Grosvenor runs Art History News – here’s an example of what he’s doing with this picture.
The general initiative is called Your Paintings.
The Met owns Jacques Louis David’s Death of Socrates. One of their curators managed to buy a David preparatory drawing for $700 at auction because it was misattributed!
Catalogued and illustrated . . . as “French school, early 19th century”, the 24.5cm by 38.2cm sheet (est $500-$700) depicting The Death of Socrates in brush, black ink and grey wash was described as “lightly squared for transfer in pencil. After the painting by Jacques-Louis David in the Metropolitan Museum of Art, New York.” [my emphasis]
Instead of “after the painting” it was “for the painting.” Good call!
Good question! That’s the title of a story in a new online magazine from the Getty. Go read it and see — great photos, as you might expect!
What Do Rocks Have to Do With Renaissance Art?
The intro reminds me of my sister’s reaction to the Grand Canyon. Our mother woke us up very early and drove to get there as soon after dawn as she could (my mother’s not a natural early riser herself). My sister took one look into the Canyon and said something like “OK, it’s a big hole in the ground.” In her defense, she was 12.
Professor Cowen was asking about the deadweight loss of stuff in storage in museums. Look at one way the Met tries to get around that. Suboptimal viewing experience – but they’re still up. This is the The Henry R. Luce Center for the Study of American Art, which they claim is everything that’s not up in the main galleries.
A Matisse stolen from a Swedish museum was recently recovered in the UK. I can’t decide if the standard line is meaningless optimism or just a negotiating tactic:
At the time of the theft, a spokesman for the museum said the painting was too “well-known” to “sell on the open market”.
Mr Marinello agreed with the sentiment, adding: “I commend the museum for not giving in to ransom demands a quarter century ago.

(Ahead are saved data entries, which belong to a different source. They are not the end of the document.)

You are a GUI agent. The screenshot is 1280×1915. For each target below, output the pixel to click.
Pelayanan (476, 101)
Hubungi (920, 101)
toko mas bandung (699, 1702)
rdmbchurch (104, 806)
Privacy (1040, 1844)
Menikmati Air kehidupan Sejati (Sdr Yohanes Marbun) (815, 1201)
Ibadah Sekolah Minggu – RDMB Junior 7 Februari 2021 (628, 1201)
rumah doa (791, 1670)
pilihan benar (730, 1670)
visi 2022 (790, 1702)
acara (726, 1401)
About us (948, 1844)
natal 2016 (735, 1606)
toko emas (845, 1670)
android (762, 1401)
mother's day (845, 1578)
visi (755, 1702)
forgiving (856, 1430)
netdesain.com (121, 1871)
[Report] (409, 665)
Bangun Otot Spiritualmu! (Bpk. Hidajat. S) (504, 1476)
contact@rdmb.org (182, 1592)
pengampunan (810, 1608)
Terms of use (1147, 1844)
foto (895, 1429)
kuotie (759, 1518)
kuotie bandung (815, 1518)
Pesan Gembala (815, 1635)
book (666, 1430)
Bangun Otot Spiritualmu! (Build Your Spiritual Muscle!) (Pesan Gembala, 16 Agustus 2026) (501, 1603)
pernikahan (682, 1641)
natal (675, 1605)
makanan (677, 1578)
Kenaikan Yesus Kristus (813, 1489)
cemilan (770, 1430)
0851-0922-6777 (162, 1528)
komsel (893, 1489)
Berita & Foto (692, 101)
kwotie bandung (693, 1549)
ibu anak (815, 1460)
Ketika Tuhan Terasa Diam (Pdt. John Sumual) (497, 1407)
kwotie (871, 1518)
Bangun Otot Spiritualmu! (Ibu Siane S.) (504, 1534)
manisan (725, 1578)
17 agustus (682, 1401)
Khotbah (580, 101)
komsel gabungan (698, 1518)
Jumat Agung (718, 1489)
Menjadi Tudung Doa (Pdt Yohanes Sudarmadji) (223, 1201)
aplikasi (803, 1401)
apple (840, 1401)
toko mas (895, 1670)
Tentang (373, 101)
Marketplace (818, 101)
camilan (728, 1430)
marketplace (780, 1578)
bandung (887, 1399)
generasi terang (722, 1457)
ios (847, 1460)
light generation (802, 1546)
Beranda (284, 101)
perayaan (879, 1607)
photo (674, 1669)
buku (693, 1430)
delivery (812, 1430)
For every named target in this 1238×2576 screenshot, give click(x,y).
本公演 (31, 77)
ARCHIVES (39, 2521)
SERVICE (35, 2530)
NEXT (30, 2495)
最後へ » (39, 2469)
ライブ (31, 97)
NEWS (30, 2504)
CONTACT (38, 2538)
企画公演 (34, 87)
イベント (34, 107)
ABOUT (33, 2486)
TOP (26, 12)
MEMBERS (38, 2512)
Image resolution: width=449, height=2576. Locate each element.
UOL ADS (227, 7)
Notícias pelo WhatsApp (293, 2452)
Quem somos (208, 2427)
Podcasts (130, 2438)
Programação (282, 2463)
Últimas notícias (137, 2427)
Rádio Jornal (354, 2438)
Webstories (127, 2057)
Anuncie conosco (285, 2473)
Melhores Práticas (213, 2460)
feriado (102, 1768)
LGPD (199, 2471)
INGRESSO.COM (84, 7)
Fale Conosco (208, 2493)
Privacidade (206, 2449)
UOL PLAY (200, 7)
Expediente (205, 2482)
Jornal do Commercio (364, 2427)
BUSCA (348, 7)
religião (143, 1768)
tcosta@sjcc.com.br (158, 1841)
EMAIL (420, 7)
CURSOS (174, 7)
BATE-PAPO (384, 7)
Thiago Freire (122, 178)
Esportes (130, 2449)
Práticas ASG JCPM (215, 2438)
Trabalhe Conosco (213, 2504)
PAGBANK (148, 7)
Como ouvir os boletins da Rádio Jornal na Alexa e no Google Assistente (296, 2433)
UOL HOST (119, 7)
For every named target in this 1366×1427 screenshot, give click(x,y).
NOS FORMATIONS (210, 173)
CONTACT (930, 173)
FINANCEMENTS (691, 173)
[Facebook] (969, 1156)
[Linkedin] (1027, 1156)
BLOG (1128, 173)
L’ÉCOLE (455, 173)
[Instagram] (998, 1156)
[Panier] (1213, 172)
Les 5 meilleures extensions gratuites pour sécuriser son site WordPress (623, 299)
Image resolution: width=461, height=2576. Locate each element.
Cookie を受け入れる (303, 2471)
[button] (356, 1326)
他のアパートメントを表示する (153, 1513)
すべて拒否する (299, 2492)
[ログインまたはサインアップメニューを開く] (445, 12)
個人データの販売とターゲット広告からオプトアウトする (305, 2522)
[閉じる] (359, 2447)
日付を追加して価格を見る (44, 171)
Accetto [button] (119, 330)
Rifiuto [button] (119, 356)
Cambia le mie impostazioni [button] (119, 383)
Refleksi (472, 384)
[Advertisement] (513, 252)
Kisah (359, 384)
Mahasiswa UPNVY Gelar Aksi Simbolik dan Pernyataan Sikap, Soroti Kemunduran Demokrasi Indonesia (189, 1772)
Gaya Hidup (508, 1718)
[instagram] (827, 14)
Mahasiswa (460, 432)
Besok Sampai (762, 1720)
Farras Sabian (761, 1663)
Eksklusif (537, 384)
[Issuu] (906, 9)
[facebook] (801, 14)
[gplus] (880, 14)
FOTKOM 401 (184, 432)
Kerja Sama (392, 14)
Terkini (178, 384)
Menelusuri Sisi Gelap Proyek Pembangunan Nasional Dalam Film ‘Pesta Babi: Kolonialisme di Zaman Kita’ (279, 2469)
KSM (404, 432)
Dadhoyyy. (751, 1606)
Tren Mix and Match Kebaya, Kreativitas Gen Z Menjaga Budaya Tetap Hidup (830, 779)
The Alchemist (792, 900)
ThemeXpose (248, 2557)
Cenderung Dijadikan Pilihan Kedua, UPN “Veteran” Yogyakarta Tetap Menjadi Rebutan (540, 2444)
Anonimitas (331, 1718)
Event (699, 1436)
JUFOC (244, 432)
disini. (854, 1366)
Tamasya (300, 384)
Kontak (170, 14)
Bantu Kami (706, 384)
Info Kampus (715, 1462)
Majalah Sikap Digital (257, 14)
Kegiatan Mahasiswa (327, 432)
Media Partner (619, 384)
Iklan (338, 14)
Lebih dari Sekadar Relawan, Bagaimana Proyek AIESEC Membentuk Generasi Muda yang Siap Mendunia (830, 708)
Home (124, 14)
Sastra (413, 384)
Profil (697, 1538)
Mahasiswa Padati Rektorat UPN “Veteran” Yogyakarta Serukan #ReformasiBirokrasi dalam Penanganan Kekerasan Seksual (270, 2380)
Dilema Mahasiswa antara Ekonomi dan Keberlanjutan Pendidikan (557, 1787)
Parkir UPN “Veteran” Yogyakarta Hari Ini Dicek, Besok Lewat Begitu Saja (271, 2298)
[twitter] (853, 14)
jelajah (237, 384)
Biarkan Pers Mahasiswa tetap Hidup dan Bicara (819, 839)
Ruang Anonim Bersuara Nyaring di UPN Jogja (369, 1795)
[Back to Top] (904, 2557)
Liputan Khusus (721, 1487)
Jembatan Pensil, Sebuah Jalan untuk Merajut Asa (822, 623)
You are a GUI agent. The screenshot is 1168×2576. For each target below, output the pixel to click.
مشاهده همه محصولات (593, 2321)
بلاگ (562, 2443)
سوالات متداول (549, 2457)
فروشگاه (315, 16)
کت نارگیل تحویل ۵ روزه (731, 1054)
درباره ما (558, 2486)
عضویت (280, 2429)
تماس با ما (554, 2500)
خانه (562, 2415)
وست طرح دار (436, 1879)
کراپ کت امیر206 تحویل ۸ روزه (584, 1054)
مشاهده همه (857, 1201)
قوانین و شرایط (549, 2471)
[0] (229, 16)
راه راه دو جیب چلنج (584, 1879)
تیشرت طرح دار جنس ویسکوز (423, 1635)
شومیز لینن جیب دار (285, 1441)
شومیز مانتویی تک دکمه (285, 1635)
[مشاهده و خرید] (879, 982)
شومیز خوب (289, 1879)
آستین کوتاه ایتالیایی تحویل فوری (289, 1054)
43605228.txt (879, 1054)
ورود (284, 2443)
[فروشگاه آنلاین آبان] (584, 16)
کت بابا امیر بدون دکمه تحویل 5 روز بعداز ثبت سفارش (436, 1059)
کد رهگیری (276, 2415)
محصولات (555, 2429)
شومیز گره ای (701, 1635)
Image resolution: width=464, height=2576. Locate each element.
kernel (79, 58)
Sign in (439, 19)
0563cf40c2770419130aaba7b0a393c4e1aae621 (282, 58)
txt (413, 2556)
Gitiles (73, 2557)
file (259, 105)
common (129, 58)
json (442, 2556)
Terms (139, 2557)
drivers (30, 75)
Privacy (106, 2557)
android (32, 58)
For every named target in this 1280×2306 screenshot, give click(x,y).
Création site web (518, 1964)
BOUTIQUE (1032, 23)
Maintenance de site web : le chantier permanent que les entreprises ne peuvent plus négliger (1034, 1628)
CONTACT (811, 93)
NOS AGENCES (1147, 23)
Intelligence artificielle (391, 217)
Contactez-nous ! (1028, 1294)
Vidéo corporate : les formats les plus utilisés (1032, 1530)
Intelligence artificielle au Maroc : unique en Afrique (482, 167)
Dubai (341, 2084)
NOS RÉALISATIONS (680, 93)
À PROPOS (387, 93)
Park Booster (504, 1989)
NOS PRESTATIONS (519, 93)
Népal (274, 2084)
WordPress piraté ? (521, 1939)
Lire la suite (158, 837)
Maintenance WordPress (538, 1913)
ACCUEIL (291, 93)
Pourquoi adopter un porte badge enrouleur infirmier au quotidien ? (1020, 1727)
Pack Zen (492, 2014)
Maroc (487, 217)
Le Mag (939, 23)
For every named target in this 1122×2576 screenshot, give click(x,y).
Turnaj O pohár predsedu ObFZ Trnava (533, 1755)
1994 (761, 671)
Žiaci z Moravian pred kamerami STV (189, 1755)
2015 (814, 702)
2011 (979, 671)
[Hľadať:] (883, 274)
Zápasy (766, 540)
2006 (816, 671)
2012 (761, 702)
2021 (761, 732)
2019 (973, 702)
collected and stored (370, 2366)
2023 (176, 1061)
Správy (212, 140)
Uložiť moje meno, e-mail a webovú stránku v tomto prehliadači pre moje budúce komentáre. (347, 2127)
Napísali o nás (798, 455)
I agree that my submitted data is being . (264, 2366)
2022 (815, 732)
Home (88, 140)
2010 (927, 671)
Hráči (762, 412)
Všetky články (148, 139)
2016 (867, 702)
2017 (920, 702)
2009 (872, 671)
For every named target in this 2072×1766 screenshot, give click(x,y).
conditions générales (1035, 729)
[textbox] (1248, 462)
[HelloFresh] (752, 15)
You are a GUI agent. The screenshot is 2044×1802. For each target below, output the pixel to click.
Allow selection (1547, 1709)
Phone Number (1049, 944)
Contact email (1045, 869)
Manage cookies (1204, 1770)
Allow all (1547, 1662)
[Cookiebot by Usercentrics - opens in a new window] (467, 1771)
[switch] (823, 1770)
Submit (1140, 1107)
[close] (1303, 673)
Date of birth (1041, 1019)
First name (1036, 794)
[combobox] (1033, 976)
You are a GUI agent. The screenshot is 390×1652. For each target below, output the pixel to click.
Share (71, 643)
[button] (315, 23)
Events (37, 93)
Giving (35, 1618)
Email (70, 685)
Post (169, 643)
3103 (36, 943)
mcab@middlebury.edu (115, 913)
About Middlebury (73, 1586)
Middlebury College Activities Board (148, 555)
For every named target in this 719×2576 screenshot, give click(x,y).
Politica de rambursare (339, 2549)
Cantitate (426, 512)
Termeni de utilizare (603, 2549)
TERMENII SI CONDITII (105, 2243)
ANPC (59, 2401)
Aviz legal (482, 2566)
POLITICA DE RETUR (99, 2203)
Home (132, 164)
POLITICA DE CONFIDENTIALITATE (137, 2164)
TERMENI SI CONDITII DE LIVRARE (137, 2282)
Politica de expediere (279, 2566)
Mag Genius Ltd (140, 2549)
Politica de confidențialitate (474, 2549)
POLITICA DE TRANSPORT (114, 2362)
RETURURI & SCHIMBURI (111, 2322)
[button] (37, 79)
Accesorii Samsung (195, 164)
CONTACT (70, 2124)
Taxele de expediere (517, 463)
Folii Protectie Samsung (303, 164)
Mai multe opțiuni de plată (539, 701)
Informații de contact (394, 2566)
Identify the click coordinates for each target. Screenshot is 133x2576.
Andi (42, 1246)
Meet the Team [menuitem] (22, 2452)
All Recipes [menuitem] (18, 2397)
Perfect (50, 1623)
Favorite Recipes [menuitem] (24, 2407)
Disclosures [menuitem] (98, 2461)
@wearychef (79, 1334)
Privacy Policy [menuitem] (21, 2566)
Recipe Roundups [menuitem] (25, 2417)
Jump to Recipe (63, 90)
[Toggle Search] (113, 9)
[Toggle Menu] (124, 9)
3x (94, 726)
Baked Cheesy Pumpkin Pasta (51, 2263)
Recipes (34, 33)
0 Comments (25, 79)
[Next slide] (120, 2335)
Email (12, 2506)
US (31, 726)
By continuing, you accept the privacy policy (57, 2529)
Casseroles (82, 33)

“Stolen artwork has no real value in the legitimate marketplace and will eventually resurface… it’s just a matter of waiting it out.”
Well, they had to wait 25 years. Is that optimism?
This is encouraging. The Dallas Museum of Art is returning looted art to Turkey even before the Turkish government asked for it (click and see – there’s an ok photograph of the mosaic in question). Compare that to the Met, which is still stonewalling. In exchange, Dallas hopes to get some good loan materials. I hadn’t noticed that Max Anderson is now the director at Dallas – his first director position was at Emory’s Carlos Museum.
The Tate has a show up about (can’t be OF) lost, stolen, erased, or discarded art – from impressionist paintings stolen by the Gestapo to portraits torn off the wall of a gallery in 1988. Here’s the link – go look!
Good art, bad man. Caracalla was a mess! The high point was killing his own brother in their mother’s presence!
I posted a marble version on Flickr, too, click and see!
This was a particularly scary helmet!
I can’t believe it’s already midterm! I’m off to NYC for a couple of nights – the (still relatively new) Islamic galleries at the Met are calling!
The National Museum of Bosnia in Sarajevo, home to the Sarajevo Haggadah, is set to close.
The Sarajevo Haggadah
is an important 14th Century manuscript of the Seder service produced in Spain (testimony to the Sefardic tradition), brought to Italy sometime in the Renaissance. It was sold to the National Museum in the 1890s – so though it is an important object documenting Jewish history, it doesn’t have much to do with Bosnia. I hadn’t read the provenance until just now – I, silly early medievalist, had always imagined it got to Bosnia (an example of the Spain-to-Islamic-Ottoman-Empire) in the wake of the expulsion of the Jews from Spain rather than an example of the Spain-to-just-as-Christian-Italy population movement. I’ve never read enough to know what the relative sizes of emigration to the Ottoman Empire versus other Christian territories.
That seems to be a better headline than most. They had it all along, but they don’t seem to have known what it was. I hope it brings in some money for them! Their insurance company wants too much for them to keep it.
I’m looking forward to seeing “Portrait of Wally,” the saga of one Egon Schiele painting. Some major museums (including the MoMA in NYC) don’t sound as though they behaved very well.